> **What the task asks**: Beginning with the line where "Viewport: 1024px width, 556px height." occurs, set down each line of the records through the final one, exactly and without additions.

━━━━━ The data ━━━━━

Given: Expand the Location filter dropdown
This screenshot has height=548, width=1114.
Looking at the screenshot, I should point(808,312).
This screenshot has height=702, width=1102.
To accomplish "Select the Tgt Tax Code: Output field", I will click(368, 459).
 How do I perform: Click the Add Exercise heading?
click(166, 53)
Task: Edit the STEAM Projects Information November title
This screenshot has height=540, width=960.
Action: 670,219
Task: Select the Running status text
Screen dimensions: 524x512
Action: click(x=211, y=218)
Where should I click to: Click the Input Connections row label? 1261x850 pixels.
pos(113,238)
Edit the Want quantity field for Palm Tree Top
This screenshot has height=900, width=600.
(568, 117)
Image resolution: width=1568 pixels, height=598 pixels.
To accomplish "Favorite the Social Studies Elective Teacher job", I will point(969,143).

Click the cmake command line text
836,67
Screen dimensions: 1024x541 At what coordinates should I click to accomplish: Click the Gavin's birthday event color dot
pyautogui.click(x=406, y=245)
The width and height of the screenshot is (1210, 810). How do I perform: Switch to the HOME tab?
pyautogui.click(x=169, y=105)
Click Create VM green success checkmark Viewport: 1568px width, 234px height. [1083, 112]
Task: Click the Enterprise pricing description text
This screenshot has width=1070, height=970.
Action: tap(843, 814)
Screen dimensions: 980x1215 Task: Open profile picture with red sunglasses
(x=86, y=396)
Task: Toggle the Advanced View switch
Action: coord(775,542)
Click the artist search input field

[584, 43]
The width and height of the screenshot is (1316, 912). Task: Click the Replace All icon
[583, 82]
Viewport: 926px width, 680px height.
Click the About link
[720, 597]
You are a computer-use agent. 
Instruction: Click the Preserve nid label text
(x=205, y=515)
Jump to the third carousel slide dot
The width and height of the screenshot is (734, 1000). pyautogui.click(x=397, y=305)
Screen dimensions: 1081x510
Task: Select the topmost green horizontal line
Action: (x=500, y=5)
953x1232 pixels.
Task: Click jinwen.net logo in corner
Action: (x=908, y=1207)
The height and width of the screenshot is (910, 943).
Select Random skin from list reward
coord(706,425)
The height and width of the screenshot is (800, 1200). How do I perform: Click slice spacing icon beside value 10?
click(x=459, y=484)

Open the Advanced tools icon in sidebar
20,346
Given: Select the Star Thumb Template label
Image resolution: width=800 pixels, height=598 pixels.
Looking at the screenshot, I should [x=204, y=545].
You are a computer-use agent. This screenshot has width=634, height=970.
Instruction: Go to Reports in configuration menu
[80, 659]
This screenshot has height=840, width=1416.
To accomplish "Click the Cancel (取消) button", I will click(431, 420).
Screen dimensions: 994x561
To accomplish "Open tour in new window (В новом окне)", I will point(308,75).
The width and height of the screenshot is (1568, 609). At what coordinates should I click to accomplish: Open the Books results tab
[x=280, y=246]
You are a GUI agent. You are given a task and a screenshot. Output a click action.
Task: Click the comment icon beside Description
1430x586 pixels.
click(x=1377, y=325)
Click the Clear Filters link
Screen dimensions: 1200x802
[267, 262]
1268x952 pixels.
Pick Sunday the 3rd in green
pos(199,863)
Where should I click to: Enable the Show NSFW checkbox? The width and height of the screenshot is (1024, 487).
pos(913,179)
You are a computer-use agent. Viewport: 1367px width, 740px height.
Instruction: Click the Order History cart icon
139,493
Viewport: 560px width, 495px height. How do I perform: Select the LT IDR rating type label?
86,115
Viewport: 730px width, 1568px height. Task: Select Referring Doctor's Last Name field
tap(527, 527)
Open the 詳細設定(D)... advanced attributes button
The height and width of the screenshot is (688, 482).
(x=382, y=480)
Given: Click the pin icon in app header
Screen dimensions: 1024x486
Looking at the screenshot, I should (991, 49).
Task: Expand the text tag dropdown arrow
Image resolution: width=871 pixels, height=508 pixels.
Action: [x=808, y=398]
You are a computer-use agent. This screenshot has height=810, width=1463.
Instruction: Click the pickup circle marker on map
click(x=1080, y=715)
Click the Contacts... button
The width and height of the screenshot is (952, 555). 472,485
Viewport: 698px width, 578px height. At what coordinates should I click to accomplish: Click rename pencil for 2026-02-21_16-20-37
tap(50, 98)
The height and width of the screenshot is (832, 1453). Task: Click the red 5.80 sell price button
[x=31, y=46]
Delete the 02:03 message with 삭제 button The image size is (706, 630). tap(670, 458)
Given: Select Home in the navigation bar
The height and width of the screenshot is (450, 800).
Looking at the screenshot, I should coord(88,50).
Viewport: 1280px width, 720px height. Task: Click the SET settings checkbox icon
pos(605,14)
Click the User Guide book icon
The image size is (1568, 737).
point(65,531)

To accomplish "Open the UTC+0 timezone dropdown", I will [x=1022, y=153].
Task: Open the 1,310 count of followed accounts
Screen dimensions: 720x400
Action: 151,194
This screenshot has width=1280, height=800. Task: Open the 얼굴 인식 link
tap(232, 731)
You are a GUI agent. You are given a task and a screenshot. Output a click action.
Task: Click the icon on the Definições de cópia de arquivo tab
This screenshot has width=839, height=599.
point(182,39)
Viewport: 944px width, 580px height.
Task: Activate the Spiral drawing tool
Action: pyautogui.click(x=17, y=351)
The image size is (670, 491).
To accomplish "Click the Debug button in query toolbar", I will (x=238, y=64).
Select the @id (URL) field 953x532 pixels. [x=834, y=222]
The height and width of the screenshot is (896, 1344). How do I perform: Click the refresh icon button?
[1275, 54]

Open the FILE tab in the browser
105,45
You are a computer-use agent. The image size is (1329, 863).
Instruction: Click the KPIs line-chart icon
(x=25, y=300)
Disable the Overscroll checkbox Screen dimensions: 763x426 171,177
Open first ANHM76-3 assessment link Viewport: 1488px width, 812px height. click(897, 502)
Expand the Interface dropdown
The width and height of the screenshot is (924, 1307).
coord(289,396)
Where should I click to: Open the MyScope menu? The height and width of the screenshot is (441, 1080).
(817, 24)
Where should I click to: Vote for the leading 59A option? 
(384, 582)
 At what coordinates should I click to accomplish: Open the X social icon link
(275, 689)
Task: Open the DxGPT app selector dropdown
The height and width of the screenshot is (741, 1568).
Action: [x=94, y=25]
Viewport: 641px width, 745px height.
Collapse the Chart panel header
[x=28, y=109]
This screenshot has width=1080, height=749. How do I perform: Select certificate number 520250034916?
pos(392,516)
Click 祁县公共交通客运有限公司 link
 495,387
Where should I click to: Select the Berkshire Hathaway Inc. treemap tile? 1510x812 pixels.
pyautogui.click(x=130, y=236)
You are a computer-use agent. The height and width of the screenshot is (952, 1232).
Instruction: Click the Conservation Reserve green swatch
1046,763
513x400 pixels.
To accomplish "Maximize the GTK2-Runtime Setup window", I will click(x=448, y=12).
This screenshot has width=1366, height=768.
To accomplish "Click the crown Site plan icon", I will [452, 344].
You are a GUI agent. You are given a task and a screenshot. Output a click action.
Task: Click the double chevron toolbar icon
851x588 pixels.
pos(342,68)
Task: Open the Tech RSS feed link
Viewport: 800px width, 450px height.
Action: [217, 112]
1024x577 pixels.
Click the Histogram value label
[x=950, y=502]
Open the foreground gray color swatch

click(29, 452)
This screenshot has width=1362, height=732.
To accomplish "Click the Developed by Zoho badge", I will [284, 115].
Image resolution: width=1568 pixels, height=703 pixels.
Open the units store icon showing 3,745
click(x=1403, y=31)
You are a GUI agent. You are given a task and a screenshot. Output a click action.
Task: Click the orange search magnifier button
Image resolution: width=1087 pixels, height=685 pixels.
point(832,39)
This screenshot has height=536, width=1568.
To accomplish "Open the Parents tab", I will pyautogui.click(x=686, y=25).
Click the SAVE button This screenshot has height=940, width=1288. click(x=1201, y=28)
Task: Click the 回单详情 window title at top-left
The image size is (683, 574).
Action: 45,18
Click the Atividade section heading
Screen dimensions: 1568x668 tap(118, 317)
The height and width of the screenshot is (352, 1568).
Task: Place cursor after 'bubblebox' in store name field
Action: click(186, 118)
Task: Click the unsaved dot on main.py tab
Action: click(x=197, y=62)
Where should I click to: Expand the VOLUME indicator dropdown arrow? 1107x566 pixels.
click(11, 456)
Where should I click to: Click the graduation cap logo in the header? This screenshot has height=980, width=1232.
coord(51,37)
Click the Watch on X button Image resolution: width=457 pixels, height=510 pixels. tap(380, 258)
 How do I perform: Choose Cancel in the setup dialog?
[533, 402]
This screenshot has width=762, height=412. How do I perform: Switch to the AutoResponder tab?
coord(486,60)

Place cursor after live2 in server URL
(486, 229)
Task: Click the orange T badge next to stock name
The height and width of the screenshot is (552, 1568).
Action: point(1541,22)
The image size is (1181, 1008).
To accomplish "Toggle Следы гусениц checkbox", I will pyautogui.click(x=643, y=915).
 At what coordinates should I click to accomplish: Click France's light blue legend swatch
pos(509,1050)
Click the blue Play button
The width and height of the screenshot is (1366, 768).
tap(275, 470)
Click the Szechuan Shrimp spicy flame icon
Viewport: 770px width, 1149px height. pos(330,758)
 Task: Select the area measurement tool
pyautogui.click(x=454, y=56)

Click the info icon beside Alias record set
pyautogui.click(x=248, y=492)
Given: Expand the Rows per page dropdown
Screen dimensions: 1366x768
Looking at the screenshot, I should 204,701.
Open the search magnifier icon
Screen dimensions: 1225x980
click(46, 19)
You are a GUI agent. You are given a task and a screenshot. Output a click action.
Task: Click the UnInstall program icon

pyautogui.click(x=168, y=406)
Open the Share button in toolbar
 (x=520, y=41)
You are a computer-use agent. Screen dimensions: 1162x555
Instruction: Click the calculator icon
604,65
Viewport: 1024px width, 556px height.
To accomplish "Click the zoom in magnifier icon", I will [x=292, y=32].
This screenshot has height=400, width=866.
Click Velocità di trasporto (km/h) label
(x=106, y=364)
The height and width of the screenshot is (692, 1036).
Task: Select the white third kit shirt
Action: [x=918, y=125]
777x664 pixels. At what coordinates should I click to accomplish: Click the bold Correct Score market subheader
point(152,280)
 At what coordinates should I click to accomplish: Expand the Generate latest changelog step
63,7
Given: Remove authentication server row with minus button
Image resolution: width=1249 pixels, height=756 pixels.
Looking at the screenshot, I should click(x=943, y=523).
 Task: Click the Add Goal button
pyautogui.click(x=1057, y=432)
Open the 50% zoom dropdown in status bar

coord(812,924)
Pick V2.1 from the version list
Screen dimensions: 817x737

━━━━━

> **Solution for this task**:
Viewport: 1024px width, 556px height.
To accomplish "Click the zoom in magnifier icon", I will [x=292, y=32].
This screenshot has height=400, width=866.
Click Velocità di trasporto (km/h) label
(x=106, y=364)
The height and width of the screenshot is (692, 1036).
Task: Select the white third kit shirt
Action: [x=918, y=125]
777x664 pixels. At what coordinates should I click to accomplish: Click the bold Correct Score market subheader
point(152,280)
 At what coordinates should I click to accomplish: Expand the Generate latest changelog step
63,7
Given: Remove authentication server row with minus button
Image resolution: width=1249 pixels, height=756 pixels.
Looking at the screenshot, I should click(x=943, y=523).
 Task: Click the Add Goal button
pyautogui.click(x=1057, y=432)
Open the 50% zoom dropdown in status bar

coord(812,924)
Pick V2.1 from the version list
Screen dimensions: 817x737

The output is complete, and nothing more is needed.